Among the many things we have to be thankful about this Thanksgiving is never having to watch another live broadcast featuring Charlie Rose.
As all the world now knows, feminist champion Rose, formerly of PBS and CBS, is something of a horn dog.
Apparently, he has been a chronic abuser of vulnerable women since he first acquired power over young people eager to get ahead in the world of media.
What the world does not know is that Rose has also been a chronic abuser of our vulnerable planet, at least since he played PBS well enough to acquire the means to abuse the planet.
Abuse, in this latter case, is in the eyes of the beholder. Those who think the climate-change movement has long since reached the point of hysteria are not overly troubled by the size of Rose’s “carbon footprint.”
Those, however, who take footprint size seriously ought to be more troubled by Rose’s various holdings than by Rose’s various gropings.

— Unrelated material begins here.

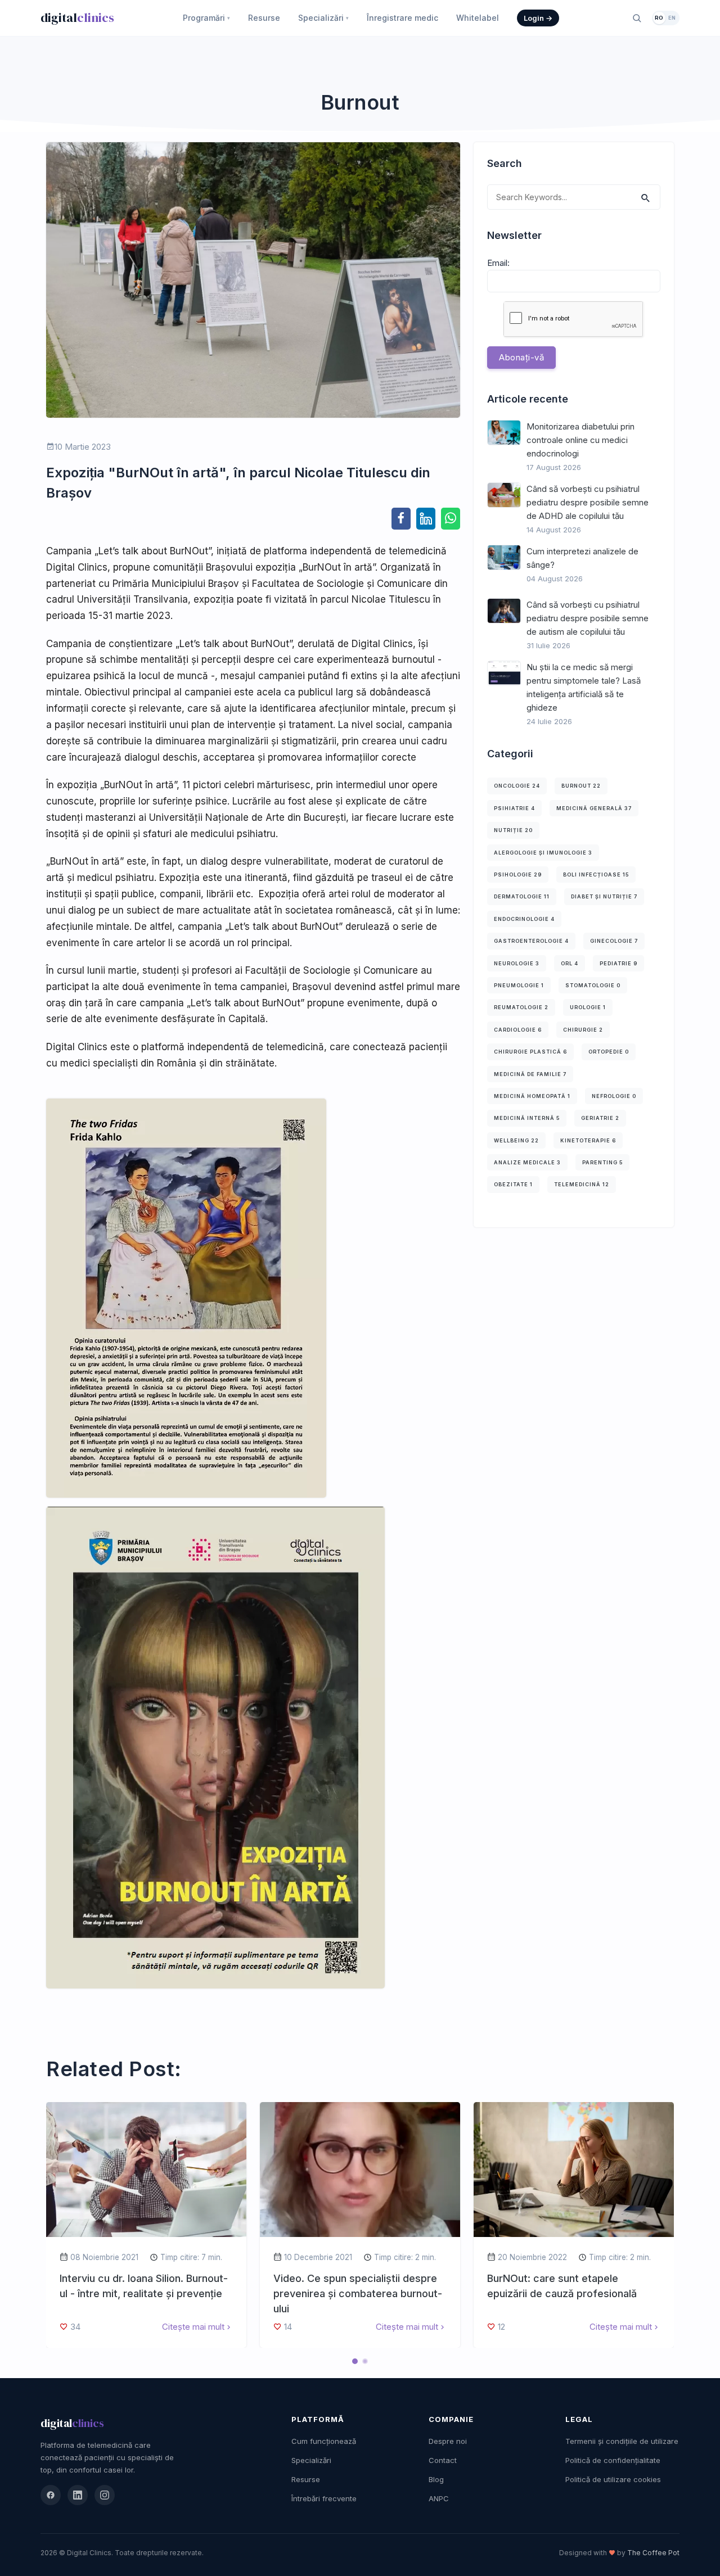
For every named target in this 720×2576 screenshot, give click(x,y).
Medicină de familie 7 (530, 1074)
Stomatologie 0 (592, 985)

After all, as talk-show guest Leo DiCaprio told an approving Rose on one appearance, “This is the biggest problem mankind has ever had to face.” And DiCaprio’s “this” wasn’t sexual harassment.
According to Fortune magazine, Rose owns a large house in Henderson, North Carolina, and a 5,500-square-foot summer home on Long Island.
To put the Long Island house in perspective, it is more than twice as big as the average American home. That is a lot of air-conditioning.
According to Newsweek, Rose purchased a 525-acre farm in Oxford, North Carolina, he uses as a country retreat. He even gave it a name, “Grassy Creek Farm.”
According to the Charlotte News & Observer, Rose also has an apartment overlooking Central Park in New York City as well as apartments in Washington, D.C., and Paris.
Rose burns a whole lot of carbon not only to maintain his properties but also to get from one to the other. Rose, of course, does not fly commercial.
True, private jets can burn a coal mine full of carbon, but for a guy like Rose they have advantages that transcend convenience.
Reah Bravo knows all about this. She was an intern on Rose’s show in 2007 and endured the full Charlie, including naked perambulations around his hotel room.
On one occasion, as the New York Daily News reports, “The two got on a small private jet, and Rose got out of his seat and pressed himself against Bravo.”
“I felt at a loss,” Bravo told the Daily News. “I mean, what am I going to do? We were how many feet up in the air?” Can’t do that sort of thing on commercial, can one?
Bravo also told of working at Rose’s “private waterfront estate” on Long Island. You would think that a guy worried, in his words, about “catastrophic climate change” would not want a home anywhere near the water. Not so. Not Charlie.
Although Rose has used his various platforms to promote climate-change alarmism, he appears to have worried about his carbon footprint only when he was on the air.
To watch him and DiCaprio – the man who chartered a 737 to take his buddies to Australia to celebrate New Years early – trade anxieties about the planet makes their otherwise insufferable conversation at least vaguely amusing.
On his PBS show in 2014, Rose grilled the foreign minister of France, Laurent Fabius, on climate change. On this occasion, Rose was more earnest and anxious than ever.
“Where is the resistance?” he pleaded. “What stands in the way of something that clearly threatens the planet?”
Much of that resistance comes from the same people who resist militant feminism. These are the people who know enough not to take pious grandstanders like Charlie Rose seriously.